Our goal: Create a RAID 1 array /dev/md0 using these two drives and make it our new bootable root filesystem.
Step 1: Prepare the new drive
First, we need to make the new drive look identical to the old one, partition-wise. We’ll copy the exact partition layout from our active drive /dev/sdb to the new one /dev/sda.
# copy partition table
sfdisk -d /dev/sdb | sfdisk /dev/sdaNow, we must tell the system that the partitions on /dev/sda are intended for RAID. We’ll use cfdisk for this. We’re focusing on the partition that will hold our root filesystem
# change partition type to "Linux RAID"
cfdisk /dev/sdaStep 2: Create the (degraded) RAID-array
Here’s the magic. We can’t use /dev/sdb2 yet because it’s our live filesystem. So, we’ll create the RAID 1 array in a degraded state, using our new partition (/dev/sda2) and a “missing” placeholder for the old one.
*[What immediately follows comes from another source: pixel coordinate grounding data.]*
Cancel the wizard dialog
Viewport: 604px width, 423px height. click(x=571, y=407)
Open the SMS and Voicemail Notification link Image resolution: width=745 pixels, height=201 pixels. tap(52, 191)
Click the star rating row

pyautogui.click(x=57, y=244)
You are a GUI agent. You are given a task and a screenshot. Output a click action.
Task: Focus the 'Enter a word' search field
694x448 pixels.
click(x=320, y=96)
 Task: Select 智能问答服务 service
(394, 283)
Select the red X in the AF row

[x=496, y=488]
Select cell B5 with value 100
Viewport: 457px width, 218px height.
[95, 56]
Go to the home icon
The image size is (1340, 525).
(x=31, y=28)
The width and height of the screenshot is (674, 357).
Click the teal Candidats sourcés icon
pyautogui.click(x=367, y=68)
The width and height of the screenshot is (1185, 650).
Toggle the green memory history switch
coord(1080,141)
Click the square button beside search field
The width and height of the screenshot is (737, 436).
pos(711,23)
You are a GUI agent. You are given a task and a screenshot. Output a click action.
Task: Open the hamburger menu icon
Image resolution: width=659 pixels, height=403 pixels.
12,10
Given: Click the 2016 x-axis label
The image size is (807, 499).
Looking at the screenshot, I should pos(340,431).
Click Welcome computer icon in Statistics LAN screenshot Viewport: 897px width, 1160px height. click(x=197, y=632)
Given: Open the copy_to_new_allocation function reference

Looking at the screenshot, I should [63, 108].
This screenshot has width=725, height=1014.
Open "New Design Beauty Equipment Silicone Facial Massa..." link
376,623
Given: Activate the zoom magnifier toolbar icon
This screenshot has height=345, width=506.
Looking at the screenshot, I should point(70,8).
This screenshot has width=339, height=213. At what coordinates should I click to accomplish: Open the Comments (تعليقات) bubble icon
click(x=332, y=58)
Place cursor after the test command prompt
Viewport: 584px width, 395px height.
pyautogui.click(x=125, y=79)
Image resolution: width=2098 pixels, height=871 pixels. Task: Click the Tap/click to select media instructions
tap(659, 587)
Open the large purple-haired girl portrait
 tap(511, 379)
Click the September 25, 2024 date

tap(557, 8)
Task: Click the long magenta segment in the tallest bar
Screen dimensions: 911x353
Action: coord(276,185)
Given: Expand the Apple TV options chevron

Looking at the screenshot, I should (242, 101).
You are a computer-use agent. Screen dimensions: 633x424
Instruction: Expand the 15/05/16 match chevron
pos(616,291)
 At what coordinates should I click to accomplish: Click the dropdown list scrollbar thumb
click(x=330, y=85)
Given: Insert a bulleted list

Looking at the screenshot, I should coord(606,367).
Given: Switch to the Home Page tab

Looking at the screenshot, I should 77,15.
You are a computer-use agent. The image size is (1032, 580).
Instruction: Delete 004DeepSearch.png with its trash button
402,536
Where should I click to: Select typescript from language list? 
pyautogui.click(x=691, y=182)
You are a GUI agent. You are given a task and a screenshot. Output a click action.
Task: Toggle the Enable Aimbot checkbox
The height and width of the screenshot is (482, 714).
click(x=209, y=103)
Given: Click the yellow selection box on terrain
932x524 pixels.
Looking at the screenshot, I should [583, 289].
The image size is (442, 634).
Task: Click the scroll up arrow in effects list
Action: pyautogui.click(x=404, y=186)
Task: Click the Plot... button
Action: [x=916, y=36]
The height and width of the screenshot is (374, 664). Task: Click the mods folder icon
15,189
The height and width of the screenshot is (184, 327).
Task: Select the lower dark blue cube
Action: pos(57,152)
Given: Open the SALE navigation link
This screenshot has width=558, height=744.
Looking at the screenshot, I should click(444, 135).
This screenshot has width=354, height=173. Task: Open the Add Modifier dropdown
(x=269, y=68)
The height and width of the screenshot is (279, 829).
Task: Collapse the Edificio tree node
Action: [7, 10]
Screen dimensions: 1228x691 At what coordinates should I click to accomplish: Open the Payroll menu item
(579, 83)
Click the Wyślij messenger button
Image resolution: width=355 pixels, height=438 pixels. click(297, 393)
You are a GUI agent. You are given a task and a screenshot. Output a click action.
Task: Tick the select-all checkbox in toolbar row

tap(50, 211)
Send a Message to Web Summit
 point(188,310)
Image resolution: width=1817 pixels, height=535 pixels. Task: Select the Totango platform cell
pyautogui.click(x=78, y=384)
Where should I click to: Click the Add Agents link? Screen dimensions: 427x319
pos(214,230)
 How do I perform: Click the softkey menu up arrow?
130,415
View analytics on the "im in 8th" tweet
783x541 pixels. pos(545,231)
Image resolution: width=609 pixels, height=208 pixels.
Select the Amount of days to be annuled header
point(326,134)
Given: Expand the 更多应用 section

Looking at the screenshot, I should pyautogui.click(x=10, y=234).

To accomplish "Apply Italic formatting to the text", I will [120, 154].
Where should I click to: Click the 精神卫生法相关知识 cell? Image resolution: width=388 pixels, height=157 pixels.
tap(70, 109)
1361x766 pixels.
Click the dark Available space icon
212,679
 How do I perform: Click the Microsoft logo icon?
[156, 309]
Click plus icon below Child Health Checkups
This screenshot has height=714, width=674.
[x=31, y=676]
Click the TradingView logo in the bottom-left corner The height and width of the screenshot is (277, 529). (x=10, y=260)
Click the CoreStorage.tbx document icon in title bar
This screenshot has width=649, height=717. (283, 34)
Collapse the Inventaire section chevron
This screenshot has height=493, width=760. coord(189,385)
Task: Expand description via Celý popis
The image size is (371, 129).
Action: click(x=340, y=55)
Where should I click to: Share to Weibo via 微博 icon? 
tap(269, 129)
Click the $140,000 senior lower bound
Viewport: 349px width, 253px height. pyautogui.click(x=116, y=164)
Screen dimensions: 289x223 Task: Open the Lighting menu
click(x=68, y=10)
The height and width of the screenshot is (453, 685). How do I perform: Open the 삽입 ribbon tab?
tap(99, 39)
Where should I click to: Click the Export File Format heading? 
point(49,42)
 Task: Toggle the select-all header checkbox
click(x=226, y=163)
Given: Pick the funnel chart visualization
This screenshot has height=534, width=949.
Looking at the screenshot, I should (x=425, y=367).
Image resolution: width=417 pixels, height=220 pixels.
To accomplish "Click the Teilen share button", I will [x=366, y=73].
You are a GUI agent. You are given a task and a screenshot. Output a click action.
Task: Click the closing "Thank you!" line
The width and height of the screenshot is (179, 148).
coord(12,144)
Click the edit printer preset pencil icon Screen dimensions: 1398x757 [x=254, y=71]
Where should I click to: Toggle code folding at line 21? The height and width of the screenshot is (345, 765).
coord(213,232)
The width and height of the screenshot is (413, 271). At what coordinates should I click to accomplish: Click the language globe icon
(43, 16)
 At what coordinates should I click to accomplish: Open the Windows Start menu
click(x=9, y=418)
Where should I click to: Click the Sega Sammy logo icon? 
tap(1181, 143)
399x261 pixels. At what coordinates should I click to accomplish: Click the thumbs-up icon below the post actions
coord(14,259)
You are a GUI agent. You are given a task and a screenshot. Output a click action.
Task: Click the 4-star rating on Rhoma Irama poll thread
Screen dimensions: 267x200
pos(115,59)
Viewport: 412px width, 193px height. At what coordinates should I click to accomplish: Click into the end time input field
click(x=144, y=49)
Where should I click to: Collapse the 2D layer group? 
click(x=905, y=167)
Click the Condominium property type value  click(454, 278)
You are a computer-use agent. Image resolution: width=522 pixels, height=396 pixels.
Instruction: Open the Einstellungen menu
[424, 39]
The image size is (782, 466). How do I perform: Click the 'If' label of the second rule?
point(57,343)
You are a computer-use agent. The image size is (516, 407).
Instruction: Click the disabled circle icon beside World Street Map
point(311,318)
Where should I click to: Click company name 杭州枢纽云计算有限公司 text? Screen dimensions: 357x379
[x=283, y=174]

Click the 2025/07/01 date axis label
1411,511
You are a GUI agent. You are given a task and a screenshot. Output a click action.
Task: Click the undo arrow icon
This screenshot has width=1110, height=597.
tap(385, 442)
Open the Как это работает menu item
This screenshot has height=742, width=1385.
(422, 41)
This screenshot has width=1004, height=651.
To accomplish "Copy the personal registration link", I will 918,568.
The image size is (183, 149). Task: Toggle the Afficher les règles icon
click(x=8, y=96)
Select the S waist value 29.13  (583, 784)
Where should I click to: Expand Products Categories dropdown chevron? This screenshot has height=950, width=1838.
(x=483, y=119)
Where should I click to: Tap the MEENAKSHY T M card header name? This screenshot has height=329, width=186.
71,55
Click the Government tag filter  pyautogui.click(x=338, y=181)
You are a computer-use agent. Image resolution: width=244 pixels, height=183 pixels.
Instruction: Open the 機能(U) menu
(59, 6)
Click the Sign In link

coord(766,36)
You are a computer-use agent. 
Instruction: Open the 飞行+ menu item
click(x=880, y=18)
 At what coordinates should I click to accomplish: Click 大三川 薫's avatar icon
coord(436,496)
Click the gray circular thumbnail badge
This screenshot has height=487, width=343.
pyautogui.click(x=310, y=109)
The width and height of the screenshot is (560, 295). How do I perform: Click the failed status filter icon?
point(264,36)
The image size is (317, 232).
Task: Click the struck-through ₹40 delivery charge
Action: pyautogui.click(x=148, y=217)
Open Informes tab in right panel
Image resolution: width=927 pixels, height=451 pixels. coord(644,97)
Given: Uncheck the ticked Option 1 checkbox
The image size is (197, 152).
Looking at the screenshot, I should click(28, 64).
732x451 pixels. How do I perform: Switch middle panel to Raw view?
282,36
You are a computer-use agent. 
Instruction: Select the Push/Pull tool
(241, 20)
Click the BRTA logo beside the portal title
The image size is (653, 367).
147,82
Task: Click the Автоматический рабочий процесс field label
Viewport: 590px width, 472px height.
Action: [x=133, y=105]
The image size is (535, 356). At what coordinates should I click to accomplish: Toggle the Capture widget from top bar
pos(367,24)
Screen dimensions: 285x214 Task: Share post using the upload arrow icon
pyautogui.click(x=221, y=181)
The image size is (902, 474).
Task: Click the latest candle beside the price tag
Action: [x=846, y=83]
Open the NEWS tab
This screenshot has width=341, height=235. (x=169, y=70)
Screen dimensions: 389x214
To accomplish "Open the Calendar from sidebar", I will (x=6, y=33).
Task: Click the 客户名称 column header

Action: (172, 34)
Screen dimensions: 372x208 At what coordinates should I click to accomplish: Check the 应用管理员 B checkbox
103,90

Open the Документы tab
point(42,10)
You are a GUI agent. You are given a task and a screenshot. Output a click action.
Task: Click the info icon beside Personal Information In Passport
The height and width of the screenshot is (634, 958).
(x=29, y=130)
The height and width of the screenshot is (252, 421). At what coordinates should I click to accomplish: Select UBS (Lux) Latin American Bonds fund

# create RAID array. Grub2 *does* support md/v1.x metadata
mdadm --create /dev/md0 --level=1 --raid-devices=2 missing /dev/sda2Now, we create a filesystem on our new virtual RAID device
# Create Fileysstem on RAID array. We use a blocksize of 4KB
mkfs.ext4 -b 4096 /dev/md0We need to tell mdadm to find this array on boot. This command scans for the new array and writes its config.
# write metadata for grub
/usr/share/mdadm/mkconf > /etc/mdadm/mdadm.confStep 3: Copy data
It’s time to copy our entire running system to the new array. To ensure data consistency, stop any services that write to disk, especially databases.
# stop services
service apache2 stop
service mysql stop
service php7.2-fpm stopMount and Copy Data. The rsync flags are needed to: preserve permissions, dont xross filesystem boundaries (i.e. into our mounted raid), preserve Hardlinks, preserve ACLs, preseve eXtended attributes.
sudo mount /dev/md0 /mnt/
# copy data
rsync -avuxHAX --exclude=/proc/* --exclude=/sys/* --exclude=/tmp/* / /mnt/Step 4: Configure the new system to boot
Our data is copied. Now we must tell the new system how to boot from the RAID array. We need to edit the fstab on the new array to tell it to use the RAID array’s UUID as its root
# get md0 UUID
blkid /dev/md0
# set md0 UUID for / in fstab (UUID=abc..)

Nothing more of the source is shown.